第35話
何の気なしにいつもの朗らかな笑顔の涼介先輩。
顔をひきつらせた後、肩を落とす紗耶香。
わたしは何とも言えない状態。
「だ、大丈夫…。何事もなくて良かったわ。や、何事もなくはないのか」
「この二人は何なんだろうね。女子の取り合いをしてるようにも見えるけど、大方あの女の先輩が勝手に対抗心燃やしてるだけって感じ?」
「そう…なのかな?」
未だ言い争う(先輩はまともに受け取ってないように見えますが)二人から、目を離すに離せない。
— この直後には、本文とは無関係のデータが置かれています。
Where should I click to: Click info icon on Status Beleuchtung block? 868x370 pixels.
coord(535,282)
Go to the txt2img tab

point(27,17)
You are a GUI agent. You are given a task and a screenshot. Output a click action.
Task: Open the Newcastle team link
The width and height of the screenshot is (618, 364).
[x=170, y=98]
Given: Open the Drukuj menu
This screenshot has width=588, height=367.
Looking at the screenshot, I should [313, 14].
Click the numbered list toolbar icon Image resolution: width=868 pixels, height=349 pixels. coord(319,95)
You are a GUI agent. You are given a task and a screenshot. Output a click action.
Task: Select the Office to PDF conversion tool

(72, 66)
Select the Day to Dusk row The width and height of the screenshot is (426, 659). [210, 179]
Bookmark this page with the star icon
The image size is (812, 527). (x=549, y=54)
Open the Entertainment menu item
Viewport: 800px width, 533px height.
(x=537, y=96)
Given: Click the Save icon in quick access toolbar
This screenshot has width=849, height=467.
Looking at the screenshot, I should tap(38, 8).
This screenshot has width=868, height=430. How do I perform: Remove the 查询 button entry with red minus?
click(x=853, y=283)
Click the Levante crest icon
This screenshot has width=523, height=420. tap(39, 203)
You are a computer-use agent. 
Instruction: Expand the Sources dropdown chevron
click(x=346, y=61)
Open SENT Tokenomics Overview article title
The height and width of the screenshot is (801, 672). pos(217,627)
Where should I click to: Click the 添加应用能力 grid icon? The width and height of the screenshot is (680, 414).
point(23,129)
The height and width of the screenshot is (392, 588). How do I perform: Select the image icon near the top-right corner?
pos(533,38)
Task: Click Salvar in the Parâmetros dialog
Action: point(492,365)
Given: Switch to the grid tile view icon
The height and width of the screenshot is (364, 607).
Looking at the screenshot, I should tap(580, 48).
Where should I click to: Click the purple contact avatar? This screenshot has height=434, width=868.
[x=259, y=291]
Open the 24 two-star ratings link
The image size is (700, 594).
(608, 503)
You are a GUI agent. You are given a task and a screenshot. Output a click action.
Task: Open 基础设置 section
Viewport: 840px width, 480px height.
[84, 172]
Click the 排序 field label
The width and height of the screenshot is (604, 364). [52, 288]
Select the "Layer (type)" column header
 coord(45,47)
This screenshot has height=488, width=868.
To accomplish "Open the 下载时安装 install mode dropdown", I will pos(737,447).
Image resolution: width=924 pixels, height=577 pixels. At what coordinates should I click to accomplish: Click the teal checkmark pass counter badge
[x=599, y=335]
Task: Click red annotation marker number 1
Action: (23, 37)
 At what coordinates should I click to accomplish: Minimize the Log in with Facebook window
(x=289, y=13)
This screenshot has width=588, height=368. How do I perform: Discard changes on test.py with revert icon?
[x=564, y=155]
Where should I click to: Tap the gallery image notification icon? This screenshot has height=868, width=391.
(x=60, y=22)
周りは誰も止めようとせず、むしろ三歩程距離を置き、放課後だというのに観客目線で楽しんでいる。
「いや~、何度見てもあの二人は目の保養だね~」
「文句なしに美男美女だもんね」
「でも水に油っていうね」
「そこがまた面白いんだわ」
「あたしもちろん彰が好きだけど、香(かおる)も好きだわ~。これは絶対選べない」
「わたしは断然香!彰は彼女いるし!」
「彼女いたって彰の輝き度はハンパないって!でも香は美しすぎるー!」
…す、すごい。
学校の王子と呼ばれる先輩と色々な意味で張り合える人なんて、お兄さんしかいないと思っていたけど、まさか女子でいたなんて。